Most of the software industry "big-names" (not to mention 99% of shareware vendors), ignore these guidelines when designing their products deployment.
(SXS will likely join the registry and UAC in the legendary "it sounded good on paper" pile.)
Wow you must be a busy guy working with so many companies to make such generalizations. So do you hop companies every week. Or are you making something up to have a point. I vote for the latter.
Do they link everything in the binaries? How are updates taken care of in that case?
so in theory MacOS can still suffer from dll hell unless the library directory stores multiple versions of the Library.
Douglash
Well, it does not look substantially different from Windows...
No, I'm not a "busy guy working with many companies". I'm just a regular tech guy who has deployed hundreds of commercial applications during my life. Do you think it's too difficult to recognize a messed up installation?
sry, its been getting on my nerves since channel9 switched players. I appreciate your efforts.
Are you running the lastest Version: 1.0.21115.0?
Linux systems (I believe it's also in most *nix systems) store the dynamic link libraries in /lib and /usr/lib. with .so(dynamic-linked) or .a(static-linked) in extension.

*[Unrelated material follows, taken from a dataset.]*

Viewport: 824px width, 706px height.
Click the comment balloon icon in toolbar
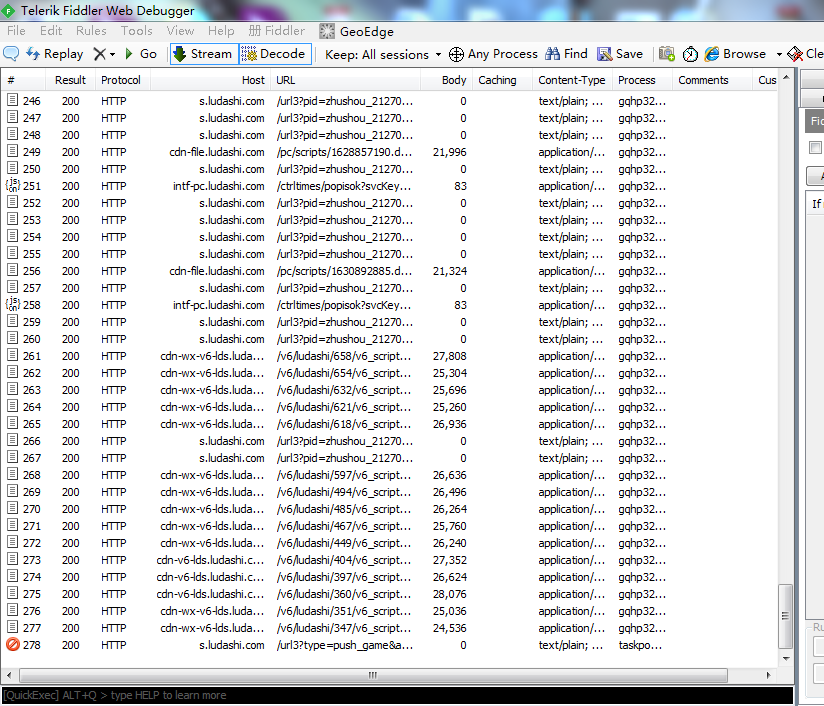pos(12,54)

And they put the version number at the end of the file. Then provide symbolic link to the filename without version in extension as the current version.
======
So you'll see:
libsomething.so -> libsomething.so.4.3.3
libsomething.so.3 -> libsomething.so.3.1.0
libsomething.so.4 -> libsomething.so.4.3.3
libsomething.so.3.1.0
libsomething.so.4.3.1
libsomething.so.4.3.3
In some system that doesn't use package management systems.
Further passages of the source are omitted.